Tüm bu açıklamalar muvacehesinde toplanan deliller, hükme esas alınan bilirkişi raporu bir arada değerlendirildiğinde asıl dava ve birleşen davanın kabulü cihetine gidilerek, davalı kullanımlarının davacıya ait marka hakkına tecavüzün tespiti ile bu tecavüzün durdurulmasına, önlenmesine, bu bağlamda davalı tarafça kullanılan … markasının kullanılmasının önlenmesine, tecavüze konu ürünlerin üretiminin, ithalinin durdurulmasına, kararın kesinleşmesine müteakip ürünlerin davacıya teslimine dair karar vermek gerekmiş, aşağıdaki şekilde hüküm tesis edilmiştir.
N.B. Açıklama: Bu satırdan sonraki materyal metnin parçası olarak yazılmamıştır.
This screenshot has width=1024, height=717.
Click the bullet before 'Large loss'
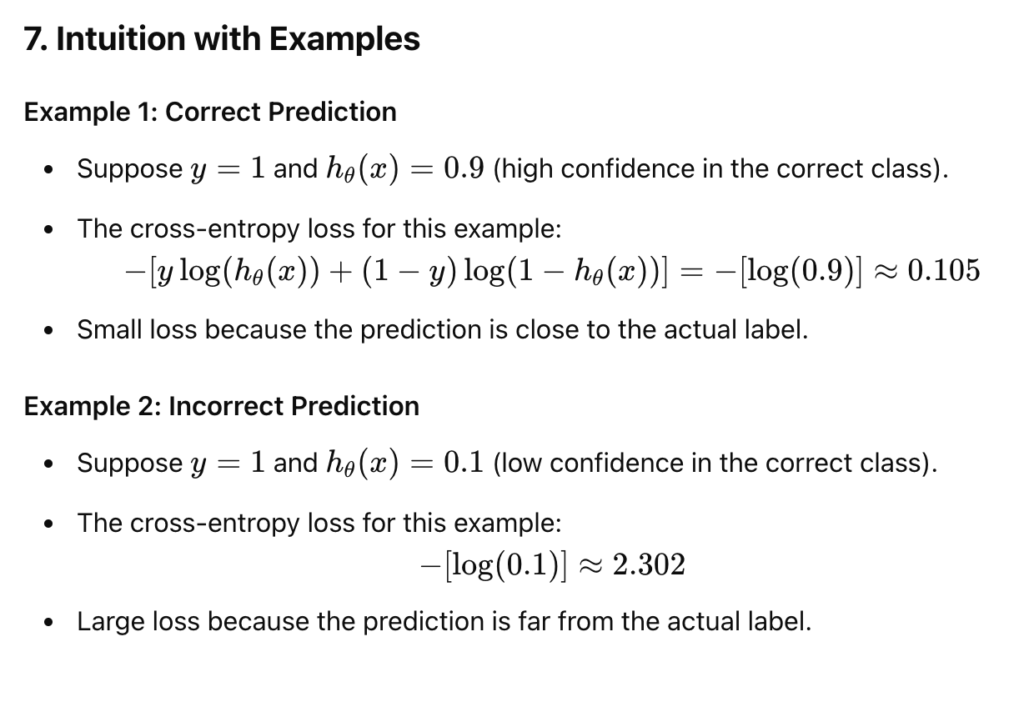[48, 622]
HÜKÜM :Yukarıda gerekçesi açıklandığı üzere,
1-Asıl davanın kabulü ile, davalı kullanımlarının davacıya ait marka hakkına tecavüzün tespiti ile bu tecavüzün durdurulmasına, önlenmesine, bu bağlamda davalı tarafça kullanılan … markasının kullanılmasının önlenmesine,
2-Birleşen davanın kabulü ile, davalı kullanımlarının davacıya ait marka hakkına tecavüzün tespiti ile bu tecavüzün durdurulmasına, önlenmesine, bu bağlamda tecavüze konu ürünlerin üretiminin, ithalinin durdurulmasına, kararın kesinleşmesine müteakip ürünlerin davacıya teslimine,
3-Asıl davada, karar tarihinde yürürlükte bulunan Harçlar Tarifesi uyarınca hesap olunan 179,90 TL karar harcından peşin yatırılan 59,30 TL harcın indirimi ile geriye kalan 120,60 TL harcın asıl davalı …’tan alınarak hazineye gelir kaydına,
4-Birleşen davada, karar tarihinde yürürlükte bulunan Harçlar Tarifesi uyarıca hesap olunan 179,90 TL karar harcından peşin yatırılan 80,70 TL harcın indirimi ile geriye kalan 99,20 TL harcın birleşen davalı Caravaggıo 1571 Dış Ticaret Ltd.Şti’inden alınarak hazineye gelir kaydına,
5-Asıl ve birleşen davada, karar tarihinde yürürlükte bulunan Avukatlık Asgari Ücret Tarifesi uyarınca kabul edilen davacı vekili yararına hesap olunan 15.000,00 TL vekalet ücretinin asıl ve birleşen davalıdan alınarak kendisini vekille temsil ettiren davacıya verilmesine
6-Davacı tarafından yapılan 2.500,00 TL bilirkişi ücreti, 160,00 TL posta/tebligat gideri ve 280,00 TL harcı (asıl ve birleşen davada peşin+başvuru) olmak üzere toplam 2.940,00 TL yargılama giderinin asıl ve birleşen davalıdan alınarak davacıya verilmesine,
7-Asıl ve Birleşen davalı yargılama masrafı yapmadığından bu konuda karar verilmesine yer olmadığına,
7-Yatırılan gider avanslarından kullanılmayan kısmının karar kesinleştiğinde ve talep halinde yatıran tarafa iadesine,
Dair tarafların yüzüne karşı, (HMK 345/1 md. gereğince) gerekçeli kararın tebliğinden itibaren 2 hafta içerisinde Mahkememize veya başka bir yer mahkemesine dilekçe ile başvurmak ve istinaf harcı ile gerekli giderlerin tamamı ödenmek suretiyle, İstanbul Bölge Adliye Mahkemesine istinaf yolu açık olmak üzere verilen karar, açıkça okunup usulen anlatıldı.16/02/2023.